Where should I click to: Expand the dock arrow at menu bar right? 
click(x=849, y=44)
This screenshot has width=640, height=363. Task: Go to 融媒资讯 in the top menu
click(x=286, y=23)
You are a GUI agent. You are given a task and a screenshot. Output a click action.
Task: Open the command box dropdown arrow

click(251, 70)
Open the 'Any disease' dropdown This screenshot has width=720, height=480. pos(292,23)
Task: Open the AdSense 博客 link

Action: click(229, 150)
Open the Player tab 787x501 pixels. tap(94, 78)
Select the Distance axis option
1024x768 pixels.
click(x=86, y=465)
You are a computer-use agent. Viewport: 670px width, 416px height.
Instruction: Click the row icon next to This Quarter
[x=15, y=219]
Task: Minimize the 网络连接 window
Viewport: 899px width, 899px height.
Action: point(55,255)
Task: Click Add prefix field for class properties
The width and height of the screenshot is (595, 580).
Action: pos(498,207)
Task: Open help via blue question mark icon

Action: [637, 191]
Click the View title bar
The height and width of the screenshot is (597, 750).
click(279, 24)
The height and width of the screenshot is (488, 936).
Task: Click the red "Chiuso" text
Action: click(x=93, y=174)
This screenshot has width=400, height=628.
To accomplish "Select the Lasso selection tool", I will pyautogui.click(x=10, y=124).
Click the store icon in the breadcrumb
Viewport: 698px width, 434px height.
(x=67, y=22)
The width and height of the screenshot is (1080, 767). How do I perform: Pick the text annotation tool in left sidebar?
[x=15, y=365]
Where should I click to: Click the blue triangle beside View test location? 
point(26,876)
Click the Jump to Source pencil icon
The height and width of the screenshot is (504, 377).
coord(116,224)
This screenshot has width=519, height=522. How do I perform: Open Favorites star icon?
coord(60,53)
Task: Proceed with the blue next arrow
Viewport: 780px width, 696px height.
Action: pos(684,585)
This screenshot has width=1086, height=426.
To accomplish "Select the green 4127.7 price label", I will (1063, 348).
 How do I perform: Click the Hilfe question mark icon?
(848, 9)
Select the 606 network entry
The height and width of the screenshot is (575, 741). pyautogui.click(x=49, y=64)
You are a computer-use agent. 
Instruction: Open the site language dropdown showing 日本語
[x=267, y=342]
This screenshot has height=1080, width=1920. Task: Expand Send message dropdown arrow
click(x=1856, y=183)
────────────────
TASK REQUIREMENTS ::
Write the lines out verbatim, from the one with "Viewport: 698px width, 434px height." through the last line of the entries, and stop there.

ANSWER SECTION ::
Viewport: 698px width, 434px height.
(x=67, y=22)
The width and height of the screenshot is (1080, 767). How do I perform: Pick the text annotation tool in left sidebar?
[x=15, y=365]
Where should I click to: Click the blue triangle beside View test location? 
point(26,876)
Click the Jump to Source pencil icon
The height and width of the screenshot is (504, 377).
coord(116,224)
This screenshot has width=519, height=522. How do I perform: Open Favorites star icon?
coord(60,53)
Task: Proceed with the blue next arrow
Viewport: 780px width, 696px height.
Action: pos(684,585)
This screenshot has width=1086, height=426.
To accomplish "Select the green 4127.7 price label", I will (1063, 348).
 How do I perform: Click the Hilfe question mark icon?
(848, 9)
Select the 606 network entry
The height and width of the screenshot is (575, 741). pyautogui.click(x=49, y=64)
You are a computer-use agent. 
Instruction: Open the site language dropdown showing 日本語
[x=267, y=342]
This screenshot has height=1080, width=1920. Task: Expand Send message dropdown arrow
click(x=1856, y=183)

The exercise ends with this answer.